The function takes in the results from the cms_clusters function (frequency distributions of each run of the 80 percent subsampling of the training data) and calculates #' general attributes as well as graphical distribution outputs.
cms( raw = NULL, runs = NULL, idvariable = NULL, emptysize = NULL, setsize = NULL, variables = NULL, maxPC = 1:4, clusters = 3, seeding = TRUE, showplot = TRUE, legendpos = "top", verbose = FALSE )

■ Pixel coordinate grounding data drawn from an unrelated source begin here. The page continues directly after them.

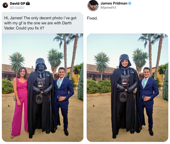Open the original photo with three people
The image size is (170, 144).
[x=43, y=87]
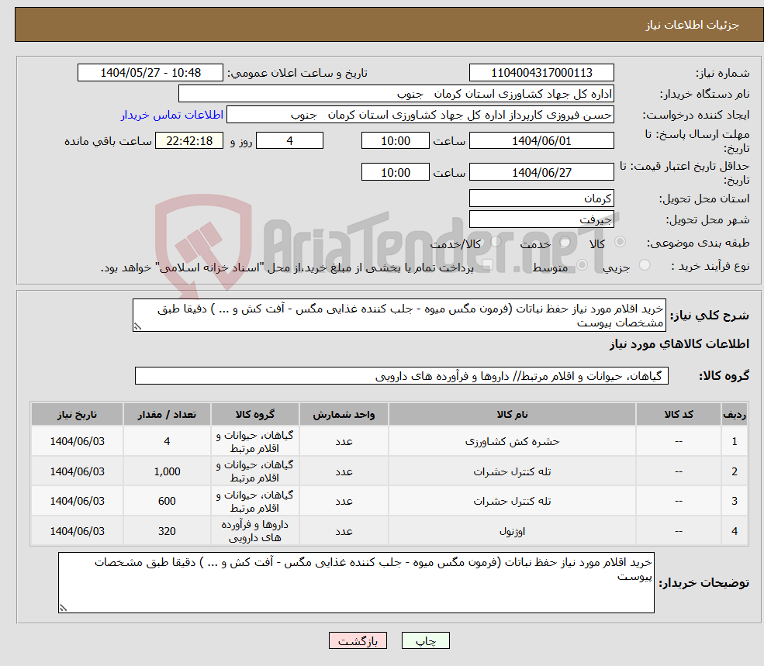Click the بازگشت (back) button
Viewport: 764px width, 666px height.
point(358,640)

raw | raw data input (filter the group variables first; each group requires an extra analysis) |
---|---|
runs | the number of repeats (for feature aggregation) |
idvariable | id variable name of the subjects (e.g. animal_id) |
emptysize | fraction of data that limits the imputation threshold (e.g. everything below emptysize=0.2 will be imputed; avoid when possible) |
setsize | fraction size of the subsets (e.g., setsize=0.8 means that in each run 80 percent of the data are randomly chosen to do the cms) |
variables | explicitly name the variables that shall be included in the cms analysis (yes, all of them!) |
maxPC | the maximum number of principal components (or range) that shall be evaluated (remember: this number must be smaller or equal as the number of analyzed variables). maxPC=2 looks at PC only, while maxPC=1:4 covers the range of PC1 to PC4. |
clusters | the number of clusters that shall be applied to the cms analysis |
seeding | sets the seeding constant (TRUE) or not (FALSE) |
showplot | show the distribution plot of the variables after cms analysis |
legendpos | legend position (shift to right when there are many vars) |
verbose | sets the verbosity on variable handling during the calculation (default=FALSE) |
List with feature frequency information and other useful information.